══ Data extracts ══
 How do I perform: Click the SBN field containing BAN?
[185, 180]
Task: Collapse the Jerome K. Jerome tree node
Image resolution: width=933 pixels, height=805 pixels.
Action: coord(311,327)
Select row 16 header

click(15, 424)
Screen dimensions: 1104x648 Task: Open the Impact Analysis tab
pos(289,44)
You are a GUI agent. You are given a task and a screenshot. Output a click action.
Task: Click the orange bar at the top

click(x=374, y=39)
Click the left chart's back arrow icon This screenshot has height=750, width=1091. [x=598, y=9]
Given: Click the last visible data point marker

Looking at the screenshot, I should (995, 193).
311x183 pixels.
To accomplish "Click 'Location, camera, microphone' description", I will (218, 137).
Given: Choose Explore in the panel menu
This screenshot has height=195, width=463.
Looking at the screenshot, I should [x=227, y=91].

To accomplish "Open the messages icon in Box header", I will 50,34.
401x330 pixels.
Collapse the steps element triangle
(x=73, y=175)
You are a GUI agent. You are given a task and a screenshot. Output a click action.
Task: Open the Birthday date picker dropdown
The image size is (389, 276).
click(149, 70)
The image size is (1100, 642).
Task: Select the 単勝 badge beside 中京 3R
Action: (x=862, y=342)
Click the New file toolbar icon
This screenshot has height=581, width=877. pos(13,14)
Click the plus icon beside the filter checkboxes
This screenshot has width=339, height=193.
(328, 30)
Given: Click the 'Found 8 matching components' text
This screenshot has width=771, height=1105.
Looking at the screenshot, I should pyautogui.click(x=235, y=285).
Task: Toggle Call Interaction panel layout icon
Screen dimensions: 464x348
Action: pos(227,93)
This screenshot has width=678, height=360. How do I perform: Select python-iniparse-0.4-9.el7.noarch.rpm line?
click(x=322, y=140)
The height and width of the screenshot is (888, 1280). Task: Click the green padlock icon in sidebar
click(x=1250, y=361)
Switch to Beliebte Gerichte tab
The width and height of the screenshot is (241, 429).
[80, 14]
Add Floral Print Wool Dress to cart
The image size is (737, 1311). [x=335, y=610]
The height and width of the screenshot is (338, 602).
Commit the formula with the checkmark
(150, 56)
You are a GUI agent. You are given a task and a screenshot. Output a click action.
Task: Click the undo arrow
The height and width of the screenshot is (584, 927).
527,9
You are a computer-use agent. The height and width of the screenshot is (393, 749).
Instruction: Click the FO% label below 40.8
═══
Description of the task |
An exact copy is required of each line from the one containing "This screenshot has width=771, height=1105." through the last line of the material, and of no other line.

Expected answer |
This screenshot has width=771, height=1105.
Looking at the screenshot, I should pyautogui.click(x=235, y=285).
Task: Toggle Call Interaction panel layout icon
Screen dimensions: 464x348
Action: pos(227,93)
This screenshot has width=678, height=360. How do I perform: Select python-iniparse-0.4-9.el7.noarch.rpm line?
click(x=322, y=140)
The height and width of the screenshot is (888, 1280). Task: Click the green padlock icon in sidebar
click(x=1250, y=361)
Switch to Beliebte Gerichte tab
The width and height of the screenshot is (241, 429).
[80, 14]
Add Floral Print Wool Dress to cart
The image size is (737, 1311). [x=335, y=610]
The height and width of the screenshot is (338, 602).
Commit the formula with the checkmark
(150, 56)
You are a GUI agent. You are given a task and a screenshot. Output a click action.
Task: Click the undo arrow
The height and width of the screenshot is (584, 927).
527,9
You are a computer-use agent. The height and width of the screenshot is (393, 749).
Instruction: Click the FO% label below 40.8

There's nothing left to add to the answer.